If a control program or the like provided by such a recording medium or communication means such as the Internet is incorporated in the radio-controlled timepiece 1, the functions of the inventions can be realized only by changing the program. A control program to be selected can be selected and incorporated. In this case, since various radio-controlled timepieces 1 having different control formats can be manufactured only by changing the program, the parts can be shared, and the manufacturing cost when developing variations can be greatly reduced.
The functions of the radio-controlled timepiece, that is, each configuration of the time measuring means, the receiving means, the time correcting means, etc. is not limited to that of the above-described embodiment, and each means of a conventionally known radio-controlled timepiece can be used.

The radio-controlled timepiece 1 of the present invention is not limited to an analog type timepiece, and may be a digital type timepiece or a timepiece having both an analog display pointer and a digital display liquid crystal display unit.

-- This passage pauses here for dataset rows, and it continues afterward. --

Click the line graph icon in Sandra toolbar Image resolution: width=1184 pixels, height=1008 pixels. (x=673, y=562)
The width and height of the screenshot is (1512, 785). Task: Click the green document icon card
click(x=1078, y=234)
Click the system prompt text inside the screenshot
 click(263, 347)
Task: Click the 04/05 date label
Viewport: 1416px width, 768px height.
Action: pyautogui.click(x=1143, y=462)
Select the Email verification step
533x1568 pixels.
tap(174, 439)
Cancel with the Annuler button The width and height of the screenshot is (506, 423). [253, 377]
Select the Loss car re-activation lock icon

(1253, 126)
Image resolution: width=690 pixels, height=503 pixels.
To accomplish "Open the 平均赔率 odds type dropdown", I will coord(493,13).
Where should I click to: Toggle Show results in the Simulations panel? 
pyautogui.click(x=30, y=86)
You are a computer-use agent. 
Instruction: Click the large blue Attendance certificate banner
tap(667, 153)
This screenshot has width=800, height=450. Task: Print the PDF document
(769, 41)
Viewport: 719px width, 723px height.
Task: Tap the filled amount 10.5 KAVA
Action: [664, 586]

Furthermore, the radio wave correction watch 1 can be applied to various watches such as a portable watch such as a wrist watch or a pocket watch, and an installation type watch such as a wall clock or a table clock.
Further, the external wireless information is not limited to time information using long wave standard radio waves. For example, wireless information using FM, GPS, Bluetooth, or a non-contact IC card may be used as long as it includes at least time information. Incidentally, it goes without saying that the configurations of the antenna 21 and the receiving circuit 22 are appropriately changed depending on the type of radio waves.

  Furthermore, the radio-controlled timepiece of the present invention is not limited to a single timepiece, and may be incorporated in a video, a television, a mobile phone, a personal computer, an electronic toy, a timer, or the like. In particular, since the present invention has a high power saving effect, the present invention is suitable for a wristwatch-type radio-controlled timepiece driven by a battery or a generator, or a radio-controlled timepiece incorporated in a portable device.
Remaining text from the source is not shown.